I have never spoken with a prostitute, but the idea has always been intriguing to me. In my journalism classes at University, we often discussed the possibility of reporting on this parallel world that is recreated each night in Mexico City.
We never did it.
On the street runs next to my apartment, in front of an old brown building, in a central district of Mexico City, each night at midnight a prostitute appears. She is tall, with long black hair, very short black and sequin dresses and heavy makeup. Her lips are red and her eyeshadow dark. She doesn’t appear to have an expression. I’ve never seen her smile, nor have I seen her scowl. She simply waits for a car to stop.
Some nights when I’m coming home form dinner or a friend’s house, I have to cross the street where she waits. I have inadvertently passed her on the sidewalk, and always instinctively speed up my pace. I’ve never stopped to say “buenas noches” (good evening) or “Que tal?” (how are you doing?). It seems like it would be an uncomfortable situation. How would she respond? Would she be friendly? Rude? Would she ignore me?
I walk quickly and in a few seconds, arrive at my apartment door. My journalism classes come to mind and the thought of telling her story.
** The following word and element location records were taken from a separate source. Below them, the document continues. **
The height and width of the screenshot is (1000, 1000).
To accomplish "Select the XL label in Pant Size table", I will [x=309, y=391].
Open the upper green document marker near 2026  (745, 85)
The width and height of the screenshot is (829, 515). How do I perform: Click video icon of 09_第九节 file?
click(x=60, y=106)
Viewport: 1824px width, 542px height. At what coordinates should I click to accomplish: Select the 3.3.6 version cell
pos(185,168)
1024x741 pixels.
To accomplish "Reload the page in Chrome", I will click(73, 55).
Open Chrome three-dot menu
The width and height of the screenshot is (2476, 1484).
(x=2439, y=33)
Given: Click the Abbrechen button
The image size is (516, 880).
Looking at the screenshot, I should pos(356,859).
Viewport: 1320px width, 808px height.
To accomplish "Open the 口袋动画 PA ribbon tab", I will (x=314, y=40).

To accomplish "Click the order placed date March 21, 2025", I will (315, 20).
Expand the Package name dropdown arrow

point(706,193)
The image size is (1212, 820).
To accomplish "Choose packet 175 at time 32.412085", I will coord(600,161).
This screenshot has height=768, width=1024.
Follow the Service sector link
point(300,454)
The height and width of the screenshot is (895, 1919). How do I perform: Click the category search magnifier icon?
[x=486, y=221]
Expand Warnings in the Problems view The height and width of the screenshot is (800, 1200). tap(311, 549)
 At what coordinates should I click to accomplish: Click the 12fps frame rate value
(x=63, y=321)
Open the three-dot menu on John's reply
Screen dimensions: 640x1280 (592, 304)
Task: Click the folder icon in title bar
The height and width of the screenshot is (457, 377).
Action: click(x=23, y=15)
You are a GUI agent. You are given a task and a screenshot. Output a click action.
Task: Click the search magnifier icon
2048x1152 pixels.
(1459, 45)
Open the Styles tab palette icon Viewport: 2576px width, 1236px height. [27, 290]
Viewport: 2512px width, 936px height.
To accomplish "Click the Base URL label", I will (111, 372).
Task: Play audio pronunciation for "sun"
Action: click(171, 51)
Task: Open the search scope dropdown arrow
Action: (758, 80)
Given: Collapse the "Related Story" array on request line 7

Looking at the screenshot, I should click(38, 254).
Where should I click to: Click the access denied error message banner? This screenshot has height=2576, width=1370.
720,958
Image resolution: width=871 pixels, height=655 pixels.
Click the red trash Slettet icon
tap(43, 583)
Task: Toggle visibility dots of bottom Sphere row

And if I stop to chat with her, would she reply? Has she been interviewed in the past? Were their questions good enough? Did she give curt answers? Did they fail?
There are delicate questions. Themes that you can’t ask about the first time you interview someone. You have to move with caution, or else lose the subject’s trust – therefore lose everything. But you also can’t lose sight of the fact that you are there as a reporter to write about this professional of the night, about whom you know little. You want to write about their pain, about their worries and about their joys. You want to humanize and give a name to this person you pass each night.
If she were in front of me and gave me an interview, the first question would be: How did you come to this profession? Perhaps it would be a painful story, like those that you read in newspapers about girls from the countryside extorted into prostitution. Or perhaps she would surprise me and tell me how she chose this profession on her own.
Perhaps I would ask if she had family. And if her profession was a secret, or if they know she is a prostitute. What happened when they discovered her profession? Did they run her out of the house? Did they accept it? Or did they lock the doors of her home one evening while she was out?
I would also like to know if she thinks of the future. Or if she only lives in the present. If she has passion for something in life, if she has a favorite food. If she likes dogs or if she prefers cats. If she ever pauses to look up at the sky. What color is it for her? Is her sky always grey, or some times tinted red? Is it ever blue? Is it black?
One more night and I open my apartment door and go into my room. The city is vibrant. The music from a party floats through my window. Again its midnight and the prostitute continues her walk. Without a smile, without a scowl. Simply waiting.